▶ Task details: With no omissions, write out every record given below.

▶ Data in this exercise:
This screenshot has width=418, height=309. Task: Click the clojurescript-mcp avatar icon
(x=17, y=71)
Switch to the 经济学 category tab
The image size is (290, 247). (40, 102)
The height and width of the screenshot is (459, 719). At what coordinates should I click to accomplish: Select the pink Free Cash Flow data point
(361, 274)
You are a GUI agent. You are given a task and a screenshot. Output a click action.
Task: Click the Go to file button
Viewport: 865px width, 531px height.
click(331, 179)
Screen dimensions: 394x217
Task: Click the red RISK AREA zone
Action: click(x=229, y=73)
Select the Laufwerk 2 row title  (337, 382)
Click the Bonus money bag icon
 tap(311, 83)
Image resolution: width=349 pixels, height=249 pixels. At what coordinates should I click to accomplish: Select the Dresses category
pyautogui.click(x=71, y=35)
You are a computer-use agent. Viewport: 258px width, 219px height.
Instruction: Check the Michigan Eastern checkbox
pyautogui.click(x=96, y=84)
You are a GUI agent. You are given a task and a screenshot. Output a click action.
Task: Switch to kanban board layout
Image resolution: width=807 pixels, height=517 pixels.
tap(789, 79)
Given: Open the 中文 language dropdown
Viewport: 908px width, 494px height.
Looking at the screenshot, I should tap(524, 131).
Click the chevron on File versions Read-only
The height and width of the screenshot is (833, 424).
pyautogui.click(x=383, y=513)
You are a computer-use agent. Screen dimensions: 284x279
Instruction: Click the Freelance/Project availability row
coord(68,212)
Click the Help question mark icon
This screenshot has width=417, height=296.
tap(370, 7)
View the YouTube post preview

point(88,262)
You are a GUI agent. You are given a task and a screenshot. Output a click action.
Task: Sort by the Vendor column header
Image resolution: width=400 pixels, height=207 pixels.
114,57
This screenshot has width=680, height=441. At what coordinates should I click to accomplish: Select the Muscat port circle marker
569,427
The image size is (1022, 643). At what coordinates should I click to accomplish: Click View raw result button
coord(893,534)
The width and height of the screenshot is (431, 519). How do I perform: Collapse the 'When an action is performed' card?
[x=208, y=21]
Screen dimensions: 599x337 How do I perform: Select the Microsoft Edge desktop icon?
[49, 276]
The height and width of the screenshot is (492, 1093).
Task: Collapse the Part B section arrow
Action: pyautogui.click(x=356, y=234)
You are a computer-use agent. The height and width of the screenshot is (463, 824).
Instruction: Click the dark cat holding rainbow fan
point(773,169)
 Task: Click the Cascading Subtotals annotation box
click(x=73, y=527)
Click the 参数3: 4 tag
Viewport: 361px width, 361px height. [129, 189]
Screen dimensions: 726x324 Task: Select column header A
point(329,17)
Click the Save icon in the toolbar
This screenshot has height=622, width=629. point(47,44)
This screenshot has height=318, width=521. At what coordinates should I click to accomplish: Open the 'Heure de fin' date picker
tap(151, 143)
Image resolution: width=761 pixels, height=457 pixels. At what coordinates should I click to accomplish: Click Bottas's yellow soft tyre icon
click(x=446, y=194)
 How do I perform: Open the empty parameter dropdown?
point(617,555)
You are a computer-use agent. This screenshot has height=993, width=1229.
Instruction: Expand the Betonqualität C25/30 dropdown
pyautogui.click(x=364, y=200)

▶ Answer for this exercise:
This screenshot has width=418, height=309. Task: Click the clojurescript-mcp avatar icon
(x=17, y=71)
Switch to the 经济学 category tab
The image size is (290, 247). (40, 102)
The height and width of the screenshot is (459, 719). At what coordinates should I click to accomplish: Select the pink Free Cash Flow data point
(361, 274)
You are a GUI agent. You are given a task and a screenshot. Output a click action.
Task: Click the Go to file button
Viewport: 865px width, 531px height.
click(331, 179)
Screen dimensions: 394x217
Task: Click the red RISK AREA zone
Action: click(x=229, y=73)
Select the Laufwerk 2 row title  (337, 382)
Click the Bonus money bag icon
 tap(311, 83)
Image resolution: width=349 pixels, height=249 pixels. At what coordinates should I click to accomplish: Select the Dresses category
pyautogui.click(x=71, y=35)
You are a computer-use agent. Viewport: 258px width, 219px height.
Instruction: Check the Michigan Eastern checkbox
pyautogui.click(x=96, y=84)
You are a GUI agent. You are given a task and a screenshot. Output a click action.
Task: Switch to kanban board layout
Image resolution: width=807 pixels, height=517 pixels.
tap(789, 79)
Given: Open the 中文 language dropdown
Viewport: 908px width, 494px height.
Looking at the screenshot, I should tap(524, 131).
Click the chevron on File versions Read-only
The height and width of the screenshot is (833, 424).
pyautogui.click(x=383, y=513)
You are a computer-use agent. Screen dimensions: 284x279
Instruction: Click the Freelance/Project availability row
coord(68,212)
Click the Help question mark icon
This screenshot has width=417, height=296.
tap(370, 7)
View the YouTube post preview

point(88,262)
You are a GUI agent. You are given a task and a screenshot. Output a click action.
Task: Sort by the Vendor column header
Image resolution: width=400 pixels, height=207 pixels.
114,57
This screenshot has width=680, height=441. At what coordinates should I click to accomplish: Select the Muscat port circle marker
569,427
The image size is (1022, 643). At what coordinates should I click to accomplish: Click View raw result button
coord(893,534)
The width and height of the screenshot is (431, 519). How do I perform: Collapse the 'When an action is performed' card?
[x=208, y=21]
Screen dimensions: 599x337 How do I perform: Select the Microsoft Edge desktop icon?
[49, 276]
The height and width of the screenshot is (492, 1093).
Task: Collapse the Part B section arrow
Action: pyautogui.click(x=356, y=234)
You are a computer-use agent. The height and width of the screenshot is (463, 824).
Instruction: Click the dark cat holding rainbow fan
point(773,169)
 Task: Click the Cascading Subtotals annotation box
click(x=73, y=527)
Click the 参数3: 4 tag
Viewport: 361px width, 361px height. [129, 189]
Screen dimensions: 726x324 Task: Select column header A
point(329,17)
Click the Save icon in the toolbar
This screenshot has height=622, width=629. point(47,44)
This screenshot has height=318, width=521. At what coordinates should I click to accomplish: Open the 'Heure de fin' date picker
tap(151, 143)
Image resolution: width=761 pixels, height=457 pixels. At what coordinates should I click to accomplish: Click Bottas's yellow soft tyre icon
click(x=446, y=194)
 How do I perform: Open the empty parameter dropdown?
point(617,555)
You are a computer-use agent. This screenshot has height=993, width=1229.
Instruction: Expand the Betonqualität C25/30 dropdown
pyautogui.click(x=364, y=200)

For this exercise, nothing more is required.